VOZ DE LA COMUNIDAD GUATEMALTECA EN LOS ESTADOS UNIDOS • LOS ANGELES CALIFORNIA, FEBRERO 16 - 28 2,006
No. 116 • AÑO 16 • CIRCULACION QUINCENAL

Reportaje Especial
Rigoberta Menchú embustera
[Parte I]
Rigoberta Menchú embustera
[Parte II]
Rigoberta Menchú embustera
[Parte III]
Rigoberta Menchú embustera
[Parte IV]





Rigoberta Menchú embustera
[Parte IV]
Por David Horowitz, Miami
Diarioexterior.com, Madrid

Casi tan notable como el propio timo e indicador del enorme poder cultural de sus autores materiales es el hecho de que la revelación de la mentira de Rigoberta no ha cambiado nada. El comité del Nobel ya ha rehusado reclamar su premio, los miles de cursos universitarios que hicieron de su libro un texto obligatorio para los estudiantes americanos continuarán haciéndolo, y los redactores editoriales de las principales instituciones de prensa ya han defendido sus falsedades con los mismos argumentos que los partidarios del timo de Tawana Brawleys hicieron famosos: incluso aunque miente, dice la verdad.

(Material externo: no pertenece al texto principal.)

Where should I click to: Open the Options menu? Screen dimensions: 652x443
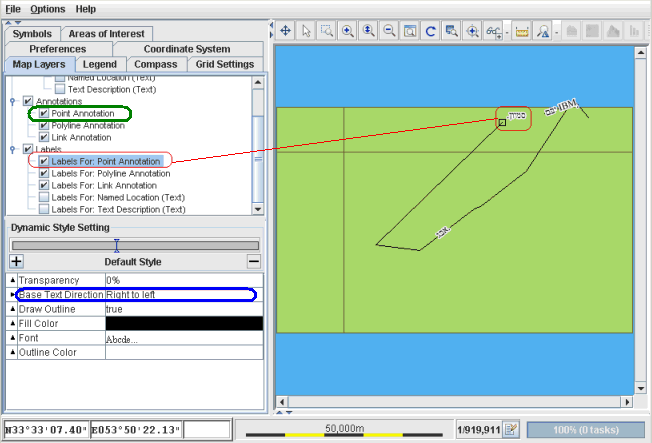pos(47,8)
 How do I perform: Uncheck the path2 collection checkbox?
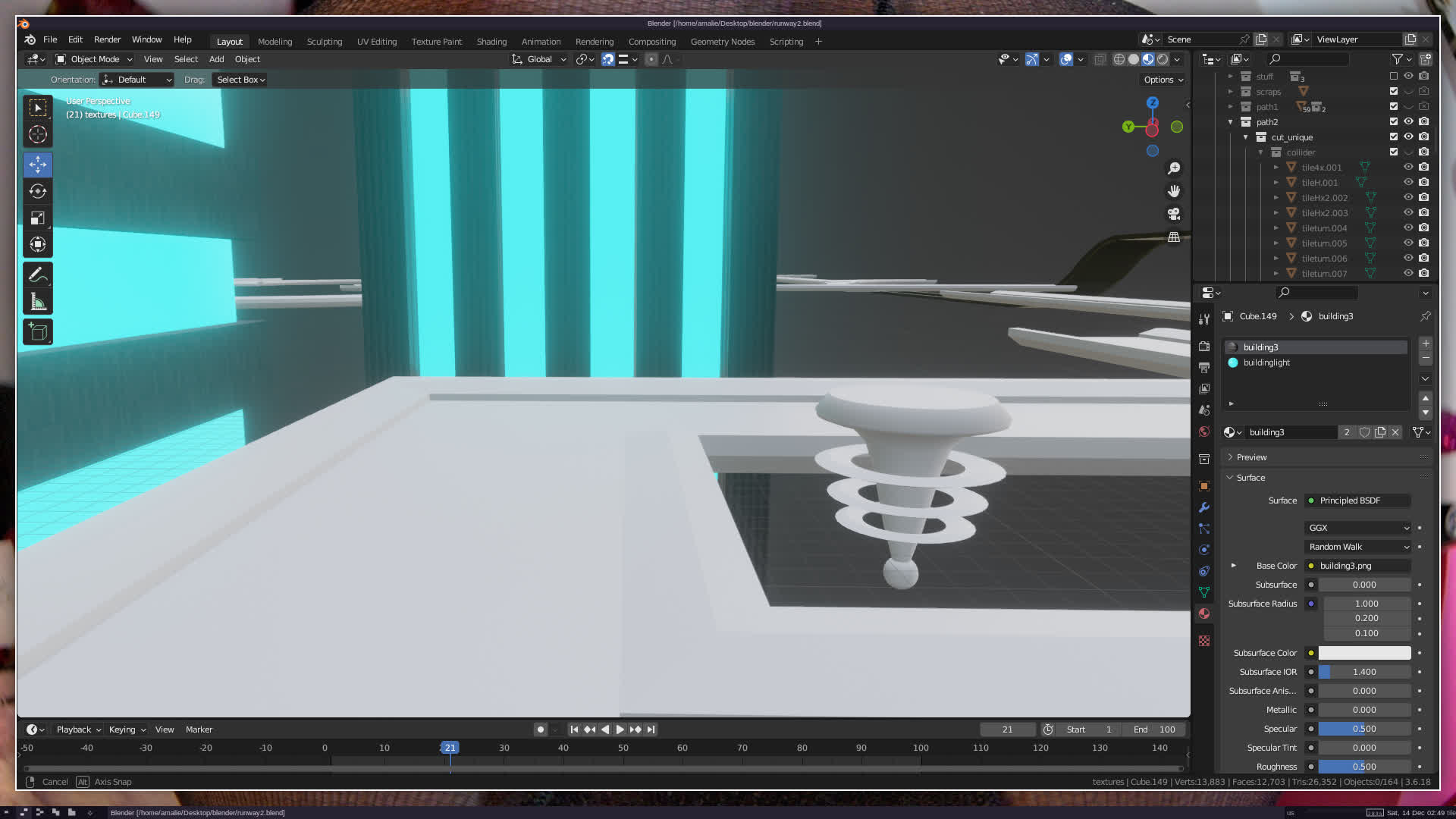[x=1394, y=122]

En un editorial en respuesta a estas revelaciones típico de las reacciones de la prensa, el Los Angeles Times sacó brillo a la enormidad de lo que han labrado Rigoberta, los terroristas guatemaltecos, la izquierda francesa, la comunidad internacional izquierdista de “derechos humanos”, los compañeros de viaje del comité del premio Nobel y los radicales en posesión de la comunidad académica americana. Al tiempo que reconocen que hay algo que no encaja, el Times concluye que sería incorrecto empañar toda la causa por los excesos del libro de Rigoberta. “Tras las mentiras iniciales, el aparato internacional de activismo de los derechos humanos, el periodismo y la academia cooperaron para exagerar la calamitosa condición de los campesinos, cuando un simple relato de la verdad habría sido suficiente”.

¿Pero lo habría sido?  Si el simple relato de la verdad hubiera sido bastante, entonces las mentiras de Rigoberta serían innecesarias. ¿De modo que por qué las dice?. Si hubiera alguna verdad en el mito mismo, las guerrillas de Guatemala no habrían desaparecido en dos o tres años. El hecho es que no hubo sustrato social ninguno para la insurrección armada que estos castristas intentaron forzar, el mismo que hubo en favor del esfuerzo suicida de Guevara en Bolivia años antes. En última instancia, la fuente de la violencia y la miseria resultante que Rigoberta describe en su pequeño libro destructivo es la propia intelligentsia [élite intelectual] izquierdista, para la que esta poseur [presumida] guatemalteca era una heroína marxista que esperaba que sucediese.

Rigoberta Menchú tomó por idiotas a los defensores del tercermundismo en el comité del premio Nobel y a sus irresponsables patrocinadores académicos de Stanford y otras universidades, todos los cuales buscaban tal fraude para legitimar sus fantasías. Junto con los agentes castristas de desinformación tras este proyecto, todos convirtieron a Yo, Rigoberta Menchú en un monstruo, que ahora figura junto a los diarios de Hitler, un pájaro de pluma política similar, como el gran timo literario de nuestra época.